The tricky part is that marking them objectively is much more difficult because the criteria of evaluation are not necessarily monolithic but need to take into account the student and the mediums chosen.

...but it's still a single accessible assignment.


It's still separate assignments. The only difference is wether you throw them into a single meta-assignment. Or a separate one with main + fallbacks.

The problem with such assignment is it's very hard to balance the alternatives to be equal. Reading a book takes quite a bit longer than watching a film or even mini-series. IMO it's perfectly fine for someone blind to watch a film and then make a report on it. But how many healthy people would just go for a film since it's quicker? And reading a book is quite a bit different experience than a film due to much more space for imagination and interpretation in a book.

P.S. calling people with no disabilities „privileged“ is just... wrong. It's not a privilege to have a set of eyes/hands/etc.
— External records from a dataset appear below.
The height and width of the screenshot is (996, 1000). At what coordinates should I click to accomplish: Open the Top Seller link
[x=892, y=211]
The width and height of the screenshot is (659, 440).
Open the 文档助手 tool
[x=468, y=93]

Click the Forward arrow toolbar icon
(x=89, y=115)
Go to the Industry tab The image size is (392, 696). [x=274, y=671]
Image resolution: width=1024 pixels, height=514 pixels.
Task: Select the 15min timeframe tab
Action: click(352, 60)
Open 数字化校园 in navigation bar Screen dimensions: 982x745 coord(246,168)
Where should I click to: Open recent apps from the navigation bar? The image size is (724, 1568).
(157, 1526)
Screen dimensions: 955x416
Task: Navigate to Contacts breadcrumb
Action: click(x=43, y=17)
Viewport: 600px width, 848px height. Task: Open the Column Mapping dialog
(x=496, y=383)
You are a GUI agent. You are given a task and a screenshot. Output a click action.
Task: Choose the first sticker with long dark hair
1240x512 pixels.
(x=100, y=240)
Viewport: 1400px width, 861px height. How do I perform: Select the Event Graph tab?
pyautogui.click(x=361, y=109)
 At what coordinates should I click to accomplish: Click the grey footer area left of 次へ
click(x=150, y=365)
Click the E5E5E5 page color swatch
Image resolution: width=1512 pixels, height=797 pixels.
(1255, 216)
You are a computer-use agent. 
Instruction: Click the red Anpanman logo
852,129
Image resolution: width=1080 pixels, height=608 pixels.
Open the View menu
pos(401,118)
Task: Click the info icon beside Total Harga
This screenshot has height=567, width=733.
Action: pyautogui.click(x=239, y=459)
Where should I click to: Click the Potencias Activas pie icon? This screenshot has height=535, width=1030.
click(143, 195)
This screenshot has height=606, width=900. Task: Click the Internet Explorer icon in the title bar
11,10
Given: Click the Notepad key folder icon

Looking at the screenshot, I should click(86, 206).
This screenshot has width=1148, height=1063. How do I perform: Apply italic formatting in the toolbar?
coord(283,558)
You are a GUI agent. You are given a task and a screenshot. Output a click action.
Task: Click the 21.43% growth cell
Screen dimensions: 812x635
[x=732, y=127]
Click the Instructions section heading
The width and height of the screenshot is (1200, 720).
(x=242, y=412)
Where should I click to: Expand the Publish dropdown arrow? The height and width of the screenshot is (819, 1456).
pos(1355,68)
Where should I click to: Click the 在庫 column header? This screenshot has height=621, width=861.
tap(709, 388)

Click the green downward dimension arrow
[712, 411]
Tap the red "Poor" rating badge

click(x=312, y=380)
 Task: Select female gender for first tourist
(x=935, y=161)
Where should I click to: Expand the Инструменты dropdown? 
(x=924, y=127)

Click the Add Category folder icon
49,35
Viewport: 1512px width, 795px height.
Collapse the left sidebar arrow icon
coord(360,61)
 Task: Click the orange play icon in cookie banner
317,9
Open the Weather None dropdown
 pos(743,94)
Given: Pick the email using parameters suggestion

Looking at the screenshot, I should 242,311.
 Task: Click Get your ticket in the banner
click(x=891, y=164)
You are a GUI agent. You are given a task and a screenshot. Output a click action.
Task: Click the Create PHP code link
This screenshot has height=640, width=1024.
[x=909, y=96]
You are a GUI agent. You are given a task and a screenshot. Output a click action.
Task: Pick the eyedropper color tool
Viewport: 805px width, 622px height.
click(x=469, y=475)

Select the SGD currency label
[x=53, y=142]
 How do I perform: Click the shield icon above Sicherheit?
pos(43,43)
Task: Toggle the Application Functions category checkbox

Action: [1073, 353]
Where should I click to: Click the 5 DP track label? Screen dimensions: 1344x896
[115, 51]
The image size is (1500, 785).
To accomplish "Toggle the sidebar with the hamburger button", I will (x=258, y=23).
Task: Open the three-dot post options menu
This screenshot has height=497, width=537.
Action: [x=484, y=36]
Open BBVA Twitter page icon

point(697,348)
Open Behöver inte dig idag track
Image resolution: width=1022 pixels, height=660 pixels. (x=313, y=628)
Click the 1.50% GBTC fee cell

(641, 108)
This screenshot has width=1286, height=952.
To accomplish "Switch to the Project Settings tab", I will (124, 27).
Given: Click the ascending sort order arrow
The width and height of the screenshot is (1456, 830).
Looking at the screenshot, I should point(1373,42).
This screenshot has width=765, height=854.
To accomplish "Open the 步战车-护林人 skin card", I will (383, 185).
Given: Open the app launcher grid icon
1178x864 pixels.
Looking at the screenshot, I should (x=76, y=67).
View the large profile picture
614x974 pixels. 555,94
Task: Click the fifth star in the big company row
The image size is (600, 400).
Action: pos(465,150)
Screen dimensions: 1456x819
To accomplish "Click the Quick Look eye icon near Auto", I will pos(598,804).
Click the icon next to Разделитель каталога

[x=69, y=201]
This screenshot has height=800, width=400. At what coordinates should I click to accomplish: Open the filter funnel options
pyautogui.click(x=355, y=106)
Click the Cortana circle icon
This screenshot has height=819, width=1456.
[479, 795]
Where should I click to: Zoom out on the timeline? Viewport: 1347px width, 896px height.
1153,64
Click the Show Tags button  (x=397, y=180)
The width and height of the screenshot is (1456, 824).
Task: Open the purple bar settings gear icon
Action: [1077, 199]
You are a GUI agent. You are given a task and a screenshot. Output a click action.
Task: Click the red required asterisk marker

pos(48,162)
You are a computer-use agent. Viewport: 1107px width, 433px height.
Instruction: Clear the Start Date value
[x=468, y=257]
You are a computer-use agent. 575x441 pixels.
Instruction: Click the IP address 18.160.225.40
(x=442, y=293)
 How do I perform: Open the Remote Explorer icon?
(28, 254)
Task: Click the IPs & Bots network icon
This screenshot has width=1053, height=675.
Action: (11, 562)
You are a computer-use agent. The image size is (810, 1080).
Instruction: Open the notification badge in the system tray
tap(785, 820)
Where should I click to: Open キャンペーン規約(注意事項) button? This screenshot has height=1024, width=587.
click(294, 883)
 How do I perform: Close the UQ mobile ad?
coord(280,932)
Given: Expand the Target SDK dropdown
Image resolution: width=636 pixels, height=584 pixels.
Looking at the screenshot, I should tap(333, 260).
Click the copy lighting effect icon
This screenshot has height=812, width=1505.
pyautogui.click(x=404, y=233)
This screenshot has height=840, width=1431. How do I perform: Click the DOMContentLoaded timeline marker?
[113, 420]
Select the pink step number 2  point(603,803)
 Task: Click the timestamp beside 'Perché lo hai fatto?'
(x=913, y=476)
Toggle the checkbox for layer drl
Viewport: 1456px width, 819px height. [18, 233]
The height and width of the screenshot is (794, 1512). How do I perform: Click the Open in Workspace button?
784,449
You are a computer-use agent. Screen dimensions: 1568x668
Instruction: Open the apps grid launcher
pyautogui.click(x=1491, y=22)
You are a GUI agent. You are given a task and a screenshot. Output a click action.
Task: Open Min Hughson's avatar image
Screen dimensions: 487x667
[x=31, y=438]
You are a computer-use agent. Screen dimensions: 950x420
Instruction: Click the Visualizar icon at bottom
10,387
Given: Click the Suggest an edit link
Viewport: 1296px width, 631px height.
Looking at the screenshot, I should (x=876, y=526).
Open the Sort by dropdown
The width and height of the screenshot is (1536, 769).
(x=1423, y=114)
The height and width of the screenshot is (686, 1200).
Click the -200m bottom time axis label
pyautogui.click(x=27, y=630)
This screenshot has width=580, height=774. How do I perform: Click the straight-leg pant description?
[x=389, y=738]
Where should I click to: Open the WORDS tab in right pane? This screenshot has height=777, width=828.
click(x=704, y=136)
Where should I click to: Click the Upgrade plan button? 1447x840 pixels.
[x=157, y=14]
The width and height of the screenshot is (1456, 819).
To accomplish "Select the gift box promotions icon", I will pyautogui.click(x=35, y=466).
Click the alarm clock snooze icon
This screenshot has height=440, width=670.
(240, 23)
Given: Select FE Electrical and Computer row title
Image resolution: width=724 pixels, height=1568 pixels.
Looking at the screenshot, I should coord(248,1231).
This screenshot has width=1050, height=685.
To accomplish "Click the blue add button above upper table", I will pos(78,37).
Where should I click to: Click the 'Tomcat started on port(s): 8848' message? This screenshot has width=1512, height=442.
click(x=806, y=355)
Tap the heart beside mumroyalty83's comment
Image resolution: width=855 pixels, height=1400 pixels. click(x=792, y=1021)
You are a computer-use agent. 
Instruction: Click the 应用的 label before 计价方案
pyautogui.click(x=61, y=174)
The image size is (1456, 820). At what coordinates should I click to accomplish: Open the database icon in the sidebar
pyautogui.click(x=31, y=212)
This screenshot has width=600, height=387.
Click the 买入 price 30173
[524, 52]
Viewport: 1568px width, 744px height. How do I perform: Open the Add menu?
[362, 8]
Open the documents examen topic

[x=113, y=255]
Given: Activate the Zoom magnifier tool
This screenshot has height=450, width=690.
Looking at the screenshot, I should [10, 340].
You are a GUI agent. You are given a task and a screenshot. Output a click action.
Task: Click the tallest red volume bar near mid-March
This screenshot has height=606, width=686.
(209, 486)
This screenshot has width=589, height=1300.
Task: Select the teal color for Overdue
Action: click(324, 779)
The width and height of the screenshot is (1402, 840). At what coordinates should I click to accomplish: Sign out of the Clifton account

> If this is genuinely your approach, you are being part of the problem; if taking a step back to reassess feels like too much work, I’d encourage you to explore why it feels that way, what emotions is this bringing up internally?

How am I part of the problem? Do you mean I should make a fuss if I get limited options? Or have emotions towards what... My genetical makeup? All in all, I've zero emotions about my lactose intolerance. Being mindful about what I eat is just natural for me. Just like for other people with food allergies/intolerances.

> in practise this puts anyone outside the mainstream in the category of “other,” people to be managed separately

Is your goal to get everyone down to the same level by removing all learning material that may be inaccessible to somebody?

Should people just stop consuming anything with lactose to make it more universal for people like me? But then a friend of mine will ask to stop eating fish. Someone else will take away chocolate. At the end of the day all of us will be much worse off.